関所破りとは何?罪になる?関所破りのQ&Aと箱根、新居の実例を説明
関所破り(せきしょやぶり)とは、関所を避けて近くの山などを通り通過することです。
関所は幕府が街道の通行人を調べる施設です。特に江戸に入る鉄砲、また江戸から出ていく女性たちへの取り調べは厳しく、入り鉄砲に出女と呼ばれました。
関所を通るには地元の奉行所などで発行してもらった通行手形が必要です。
もし無ければ通してもらえませんし、避けて通るなら関所破りとして罪人になってしまいます。また関所破りは重罪なのです。
見せしめのためです
もし関所破りが簡単だと思われると、関所の権威、つまり幕府の権威を失墜させる事になります。
それを避けるために庶民はもちろん、大名の妻子であろうと関所破りは重罪としたのです。これにより関所破りを未然に防ぐ事ができました。
基本、【死罪】です。
公事方御定書(くじがたおさだめがき)という幕府の法令によると、山越えなどで関所破りを行ったものはその場で磔(はりつけ)。
男性に誘われて関所破りを行った女性は【奴】(やっこ:身柄を所望する者に与えいなければ牢舎)。
案内をした者もその場で磔。
関所をコッソリと忍び通った者は重追放(特定地域からの追放)、女性は奴という処分でした。
箱根の関所での実例です。元禄十五年(1702)。伊豆国大瀬村(静岡県)出身の『お玉』という女性は、江戸で奉公していましたが故郷が恋しくなり実家に帰ろうとします。
しかし厳重に警護されていた箱根の関所を避け、山に入ると関所役人が設置した柵に引っかかり、村人の通報を受け捕まってしまいます。
お玉はそれから2ヶ月間牢屋で過ごし、4月に処刑されてしまいました。
ただこの時、関所破りは磔という重罪でしたが、お玉の場合は刑が1ランク軽くなり、獄門(斬首後にさらし首)に処せられました(それでも死罪ですが)

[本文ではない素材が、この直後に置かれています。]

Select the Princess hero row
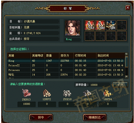 [x=66, y=70]
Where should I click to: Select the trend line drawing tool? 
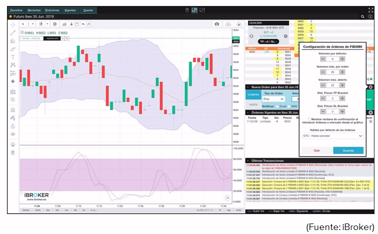[x=13, y=33]
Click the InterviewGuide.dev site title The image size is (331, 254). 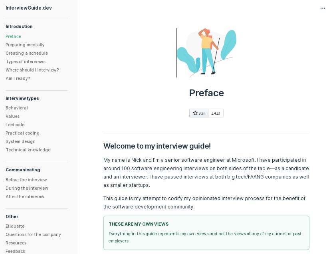pos(29,8)
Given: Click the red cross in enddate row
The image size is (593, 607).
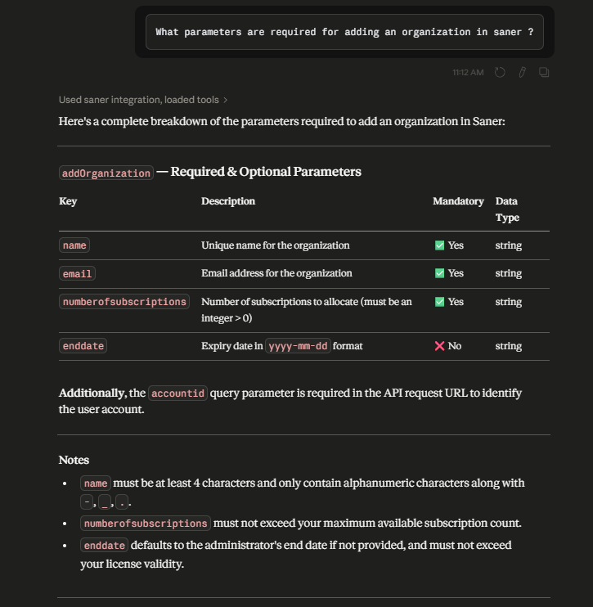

文政十二年(1829)。長崎奉行の努めを終えて江戸に帰ることになった本多正収(ほんだ まさとき)の家臣・三輪弥十郎の中間(ちゅうげん:身の回りの世話をするけらい)だった与七は、長崎滞在中に知り合った『せい』という女性を故郷の安房国(あわこく:千葉県南部)に連れ帰りました。
この時、せいの通行手形は無く、新居関所(静岡県湖西市)を避けるために東海道二川宿から浜名湖北を山越えし、さらに小岩、市川でも関所破りをした事が発覚。

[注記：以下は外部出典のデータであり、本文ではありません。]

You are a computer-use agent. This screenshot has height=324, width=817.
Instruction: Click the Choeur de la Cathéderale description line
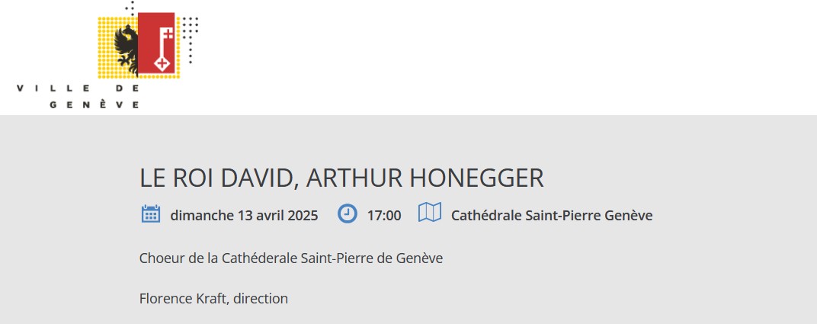[x=291, y=258]
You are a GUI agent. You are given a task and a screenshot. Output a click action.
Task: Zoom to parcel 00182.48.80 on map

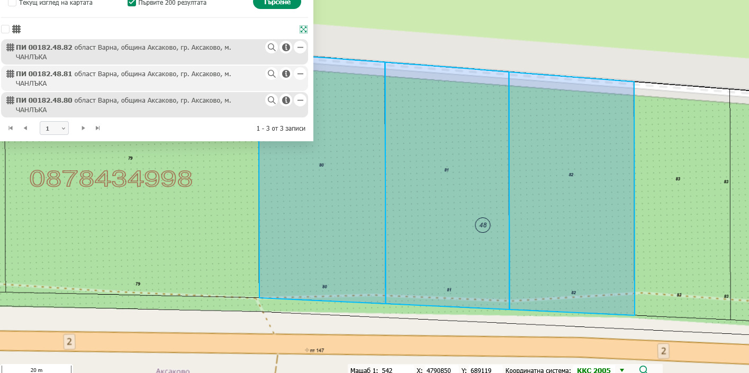click(x=271, y=101)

与七は捕らえられて牢で亡くなります。享年32。しかし幕府の罪の重さを示す処分がここからです。
なんと与七の遺体は埋葬されずに塩漬けにされ、新居関所近くの松山村まで運ばれて、天保二年(1831)8月16日に磔にされました。
私の感想ですが、見せつけのためとはいえ、そこまでするか〜?と思いますね。
さらにこの事件に関係したとされる21名も処罰されるという、大掛かりな事件に発展しました。ちなみに計22名の処分の記録も残っています。
氏名 | 職業・身分 | 罪状 |
---|---|---|
西村新三郎 | 本多の近習 | 死罪 |
島田惣之助 | 本多の足軽 | 死罪 |
たき(振袖) | 長崎の遊女 | 奴 |
かね(歌扇) | 長崎の遊女 | 奴 |
清蔵 | 商人 | 探索 |
与七 | 本多の中間 | 磔 |
せい | 長崎小商い | 入牢 |
いさ | 長崎洗濯女 | 入牢 |
とよ | 長崎少商い | 入牢 |
はな | 長崎洗濯女 | 入牢 |
相馬弾正 | 神事舞太夫 | 押込 |
本多近江守 | 御弓持頭 | 閉門 |
西島安右衛門 | 本多の近習 | 押込 |
三輪弥十郎 | 西島の家来 | 押込 |
その他八名 | 過科 |
※新居関所資料館より
閉門とは:自宅の門扉や窓を閉ざして1日中出入りできない謹慎
押込とは:自宅や自室の前に戸を立て謹慎すること
関所破りは重罪で許される事はありませんが、役人による人情話も残ります。
病で倒れた親が待つ実家に帰りたいと、通行手形を持たずに関所を訪れた女性に対し、『関所は通さん。すぐに帰れ!』と言い、西門から入ったのに東門から追い払うという事をした話。
また兄弟の仇討ちのために関所を通した話も残ります。
江戸時代は仇討ちはなんと公認されていた。しかし関所通行は手形が必要で別問題。